В конце ХIХ века типичный русский интеллигент был безразличен или враждебен религии. Большинство были сознательными атеистами. Демократическая молодежь из средних слоев прошла этап европеизации-секуляризации как нигилистическое отрицание православной культуры, под сильным влиянием статей Чернышевского, Добролюбова и Писарева.
В начале ХХ века, как и в начале ХIХ, «образованное общество» испытало увлечение религиозным синкретизмом – мистицизмом, восточными религиями, теософией и оккультизмом. Это говорило не столько об атеизме, сколько об изживании «религиозного органа». Оно создавало вакуум, который заполнялся идолами, например, идолами прогресса и демократии. Сдвиг к идолатрии, к внерелигиозным культам (примером их может быть масонство), с тревогой отмечался многими деятелями культуры. Разрыв с традицией был пафосом философии западников. Историк-эмигрант В.Г. Щукин так характеризует эту часть интеллигенции: «В отличие от романтиков-славянофилов, любая сакрализация была им в корне чужда.

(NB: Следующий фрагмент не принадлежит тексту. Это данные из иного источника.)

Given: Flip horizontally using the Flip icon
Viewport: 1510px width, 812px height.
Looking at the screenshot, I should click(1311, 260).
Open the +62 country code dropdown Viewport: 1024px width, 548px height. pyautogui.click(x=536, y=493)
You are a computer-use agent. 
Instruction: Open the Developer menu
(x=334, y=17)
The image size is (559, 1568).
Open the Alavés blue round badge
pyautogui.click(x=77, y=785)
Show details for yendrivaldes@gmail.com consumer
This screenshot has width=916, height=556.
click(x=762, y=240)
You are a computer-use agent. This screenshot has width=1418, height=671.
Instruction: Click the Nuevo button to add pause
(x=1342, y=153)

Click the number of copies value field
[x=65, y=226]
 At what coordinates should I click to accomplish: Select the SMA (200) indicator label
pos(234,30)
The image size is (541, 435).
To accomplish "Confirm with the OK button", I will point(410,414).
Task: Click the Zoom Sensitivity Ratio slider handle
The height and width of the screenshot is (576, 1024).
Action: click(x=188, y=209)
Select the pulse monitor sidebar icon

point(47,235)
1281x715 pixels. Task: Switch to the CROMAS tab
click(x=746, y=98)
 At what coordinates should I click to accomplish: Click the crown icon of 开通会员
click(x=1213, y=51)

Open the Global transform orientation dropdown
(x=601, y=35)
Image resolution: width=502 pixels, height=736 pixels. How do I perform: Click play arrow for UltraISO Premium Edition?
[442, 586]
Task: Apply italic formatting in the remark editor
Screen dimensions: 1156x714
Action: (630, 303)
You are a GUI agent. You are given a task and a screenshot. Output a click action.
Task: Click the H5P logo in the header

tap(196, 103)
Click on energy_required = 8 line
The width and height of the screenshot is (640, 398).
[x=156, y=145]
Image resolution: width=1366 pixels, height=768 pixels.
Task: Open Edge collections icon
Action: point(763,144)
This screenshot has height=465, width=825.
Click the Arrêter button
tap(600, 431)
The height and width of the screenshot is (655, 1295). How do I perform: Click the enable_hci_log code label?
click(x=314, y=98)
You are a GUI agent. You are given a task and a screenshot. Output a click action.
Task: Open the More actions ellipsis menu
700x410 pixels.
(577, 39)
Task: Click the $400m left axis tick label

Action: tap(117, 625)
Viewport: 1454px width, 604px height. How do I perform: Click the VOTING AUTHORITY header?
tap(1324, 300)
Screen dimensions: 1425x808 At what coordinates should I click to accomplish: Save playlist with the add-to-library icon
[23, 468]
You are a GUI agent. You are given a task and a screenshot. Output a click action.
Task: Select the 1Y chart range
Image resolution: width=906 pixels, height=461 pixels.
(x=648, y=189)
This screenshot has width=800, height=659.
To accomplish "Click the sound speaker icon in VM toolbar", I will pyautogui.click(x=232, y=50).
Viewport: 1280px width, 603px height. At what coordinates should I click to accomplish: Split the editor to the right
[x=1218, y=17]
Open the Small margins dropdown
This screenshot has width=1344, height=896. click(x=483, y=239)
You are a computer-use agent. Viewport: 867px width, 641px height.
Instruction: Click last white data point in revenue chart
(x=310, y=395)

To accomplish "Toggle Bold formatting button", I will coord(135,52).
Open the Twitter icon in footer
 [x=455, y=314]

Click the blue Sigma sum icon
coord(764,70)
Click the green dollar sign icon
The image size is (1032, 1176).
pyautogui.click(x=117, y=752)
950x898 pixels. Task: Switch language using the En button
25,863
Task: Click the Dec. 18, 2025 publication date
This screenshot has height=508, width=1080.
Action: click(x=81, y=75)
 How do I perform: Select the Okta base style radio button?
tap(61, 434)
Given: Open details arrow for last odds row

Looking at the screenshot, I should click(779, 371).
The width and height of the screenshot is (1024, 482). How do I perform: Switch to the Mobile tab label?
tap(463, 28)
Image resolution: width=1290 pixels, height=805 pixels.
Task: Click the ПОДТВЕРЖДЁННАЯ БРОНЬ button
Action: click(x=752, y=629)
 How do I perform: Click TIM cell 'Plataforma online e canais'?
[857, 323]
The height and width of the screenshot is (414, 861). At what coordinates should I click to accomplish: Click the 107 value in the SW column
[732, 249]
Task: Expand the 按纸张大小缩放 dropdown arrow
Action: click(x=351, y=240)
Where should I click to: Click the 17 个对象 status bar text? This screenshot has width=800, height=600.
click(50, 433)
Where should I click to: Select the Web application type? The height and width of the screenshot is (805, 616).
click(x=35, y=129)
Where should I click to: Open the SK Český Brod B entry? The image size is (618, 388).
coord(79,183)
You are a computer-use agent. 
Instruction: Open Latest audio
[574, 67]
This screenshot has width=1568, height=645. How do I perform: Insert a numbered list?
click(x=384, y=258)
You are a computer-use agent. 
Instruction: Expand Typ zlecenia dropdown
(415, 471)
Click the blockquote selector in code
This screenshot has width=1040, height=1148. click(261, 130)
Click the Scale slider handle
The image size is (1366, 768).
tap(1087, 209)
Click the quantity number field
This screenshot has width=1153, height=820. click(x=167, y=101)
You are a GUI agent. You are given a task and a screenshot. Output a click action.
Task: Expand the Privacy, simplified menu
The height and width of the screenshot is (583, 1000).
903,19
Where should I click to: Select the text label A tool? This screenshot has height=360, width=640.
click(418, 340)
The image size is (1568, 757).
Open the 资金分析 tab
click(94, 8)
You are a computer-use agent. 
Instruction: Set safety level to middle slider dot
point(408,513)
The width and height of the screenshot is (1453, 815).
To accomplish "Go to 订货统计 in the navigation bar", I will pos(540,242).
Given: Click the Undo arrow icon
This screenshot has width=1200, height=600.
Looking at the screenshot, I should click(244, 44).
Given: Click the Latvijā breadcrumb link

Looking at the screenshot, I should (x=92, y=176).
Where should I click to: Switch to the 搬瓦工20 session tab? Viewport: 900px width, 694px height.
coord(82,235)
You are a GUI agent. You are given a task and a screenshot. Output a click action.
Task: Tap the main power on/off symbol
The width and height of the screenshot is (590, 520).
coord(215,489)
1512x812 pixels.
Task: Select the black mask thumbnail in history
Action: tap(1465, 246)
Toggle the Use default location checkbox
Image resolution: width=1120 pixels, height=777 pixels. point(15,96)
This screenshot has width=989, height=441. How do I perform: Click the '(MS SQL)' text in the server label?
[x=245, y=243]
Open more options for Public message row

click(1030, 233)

Западническая культура носила мирской, посюсторонний характер – в ней не было места для слепой веры в святыню… С точки зрения западников время должно было быть не хранителем вековой мудрости, не «естественным» залогом непрерывности традиции, а разрушителем старого и создателем нового мира» [12]. Те философы, которые «вернулись» в православие (в большинстве своем пройдя через марксизм), увлекались интеллектуальными и богословскими изысканиями.
Религиозное диссидентство и отрицание национальной традиции – при том, что «по долгу службы» приходилось демонстрировать им лояльность (как в советское время интеллигенции приходилось демонстрировать лояльность официальной идеологии) – неизбежно порождало русофобию. Даже в самом патриотическом сознании, как это выразилось в фигуре Чаадаева. В.В. Кожинов убедительно показывает, что Чаадаев был патриотом России, но ведь одновременно и ее ненавистником. Поэт Н.М. Языков, умирая, написал о Чаадаеве:
При этом надо учесть, что из истории мы почерпнули представление о том, что западники и славянофилы боролись в России за умы образованного слоя как два течения примерно одинаковой силы. Это не так, влияние западников явно преобладало. Даже работа Н.Я. Данилевского «Россия и Европа», впервые в мировой науке давшая анализ цивилизаций и предвосхитившая труды А. Тойнби и П. Сорокина, была издана в Петербурге в 1871 г. тиражом 1200 экземпляров – и к моменту смерти автора в 1885 г. тираж так и не был распродан.
Элита народа, обретшая такое самосознание, множеством способов ослабляет и разрушает мировоззренческую матрицу, соединяющую людей в народ, а также те механизмы, которые призваны эту матрицу обновлять и «ремонтировать». Так, например, произошел откат от русской классической литературы, которая на этапе распространения грамотности должна была бы стать (и стала в советское время) важным средством укрепления национального сознания. В.В. Розанов писал: «Совершилось то, что, например, в семидесятых и половине 80-х годов прошлого века сочинения Пушкина нельзя было найти в книжных магазинах. Я помню эту пору: в магазинах отвечали – «не держим, потому что никто не спрашивает!» [13].
Для Розанова отношение элиты российского общества к Пушкину было признаком нарастания беспочвенности. Он писал в 1912 г.: «Если бы Пушкин не только изучался учеными, а вот вошел другом в наши дома, – любовно прочитывался бы, нет – трепетно переживался бы каждым русским от 15 до 23 лет, он предупредил бы и сделал невозможным разлив пошлости в литературе, печати, в журнале и газете, который продолжается вот лет десять уже. Ум Пушкина предохраняет от всего глупого, его благородство предохраняет от всего пошлого… Но нашему министерству просвещения «хоть кол на голове теши» – оно ничего не понимает… Какая-то удивительно чистая кровь – почти суть Пушкина. И он не входит в «Курс русской словесности», а он есть вся русская словесность» [14, с. 365–367].
Замечу, что нам по инерции советского времени кажется немыслимым, что Пушкин не входил в «Курс русской словесности». А ведь это важный факт. Пушкин «вошел другом в наши дома» именно потому, что было понято значение его ума и его благородства для сплочения нашего народа, уже как советского. И соответственно проводилась и политика Министерства просвещения СССР, и издательская политика.
То же самое происходило с преподаванием истории. В статье «Беспочвенность русской школы» Розанов пишет: «Пора нашему просвещению снять «зрак раба», который оно носит на себе… Но дело лежит гораздо глубже, потому что и самый материал образования, с которым непосредственно соприкасается отроческий и юношеский возраст всей страны, есть также не русский в 7/10 своего состава. То есть незаметно и неуклонно мы переделываем самую структуру русской души «на манер иностранного» [14, с. 235–236].